Bukan Lagi untuk Melihat Elektibilitas, Survei Kini Digunakan untuk Giring Opini Calon Tertentu

eramuslim.com – Survei elektabilitas calon presiden 2024 terus bergulir. Sering kali hasil survei membuat kening berkerut, terheran-heran, seperti tidak masuk akal sehat.

Managing Director Political Economy and Policy Studies (PEPS), Anthony Budiawan menyebut, telah terjadi pergeseran nilai survei sehingga menjadi sangat komersial. Tanpa peduli apakah itu membohongi masyarakat dan menjadi tidak bermoral.

“Survei bukan lagi untuk mengetahui kondisi elektabilitas calon yang sebenarnya. Tetapi, survei digunakan untuk menggiring opini bahwa calon tertentu sangat populer. Dengan harapan masyarakat nantinya akan ikut memilih calon tersebut. Meskipun nantinya akan menggunakan politik uang,” ujar Anthony dalam keterangannya di Jakarta, Selasa (12/12).

Sambung dia, survei elektabilitas calon presiden selama ini tidak bisa dipercaya karena sangat bias. Pertama, Indonesia terdiri dari 34 provinsi dengan kondisi masyarakat sangat heterogen.

“Masyarakat Bali sangat berbeda dengan masyarakat Aceh atau Sumatra Barat, atau Sulawesi Utara. Masyarakat Nusa Tenggara Barat sangat berbeda dengan Nusa Tenggara Timur atau Lampung, atau Kep. Bangka Belitung,” ungkapnya.

“Misalnya, berkaca pada hasil pilpres 2019, suara perolehan Prabowo sangat besar di Aceh (85,6 persen) atau Sumatra Barat (85,9 persen), tetapi hancur di Bali (8,3 persen), Nusa Tenggara Timur (11,5 persen), Jawa Tengah (22,7 persen),” beber Anthony.

Kedua, lanjutnya, karena itu, sampling 1.200 responden untuk 34 provinsi, atau rata-rata sekitar 35 responden per provinsi hasilnya tentu saja tidak akan akurat sama sekali. Ketika sampling diarahkan ke provinsi tertentu yang menjadi basis pemilih calon tertentu, maka hasilnya akan bias memihak kepada calon tersebut.

“Sebagai alternatif dari survei, perkiraan atau prediksi hasil pilpres 2024 bisa juga diperikrakan berdasarkan data empiris pilpres 2014 dan 2019. Apa yang bisa dipelajari dari data tersebut?” tegasnya.

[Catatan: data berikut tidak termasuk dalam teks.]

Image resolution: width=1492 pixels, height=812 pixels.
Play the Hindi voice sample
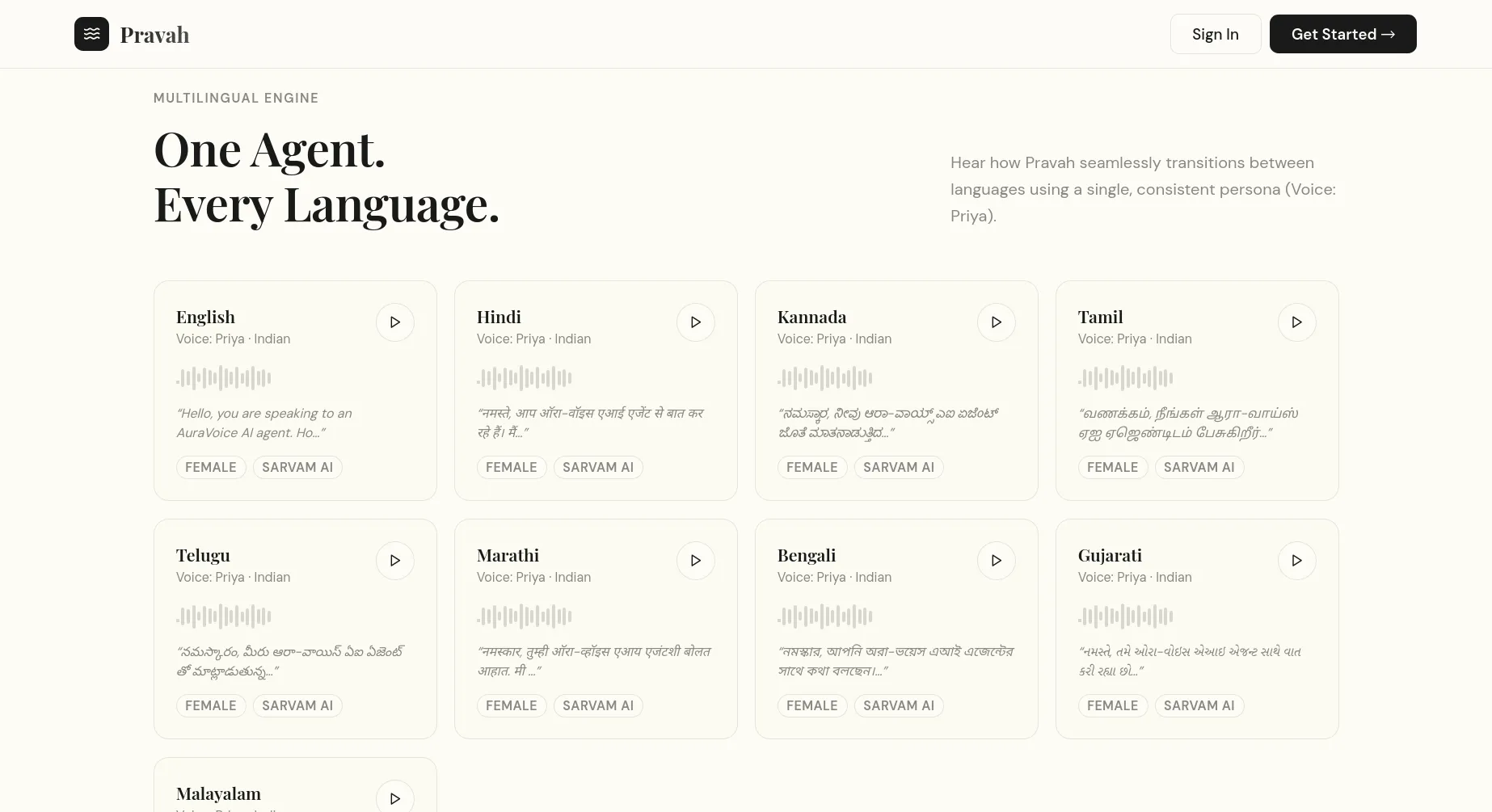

Dia mengurai, masyarakat yang memilih partai tertentu belum tentu memilih calon presiden yang didukung partai tersebut. Artinya, terjadi “pembangkangan” kepada partai, dan pembangkangan tersebut bisa sangat ekstrim di daerah.

“Misalnya, total suara partai pendukung Prabowo mencapai 59,1 persen di pilpres 2014. Tetapi yang mencoblos Prabowo hanya 46,85 persen. Penurunan suara Prabowo sangat bervariasi per provinsi. Ada yang ekstrim seperti di Sulawesi Barat, Sulawesi Selatan, Sulawesi Tenggara, atau Jawa Tengah. Artinya, koalisi gemuk tidak menjamin menang,” pungkasnya.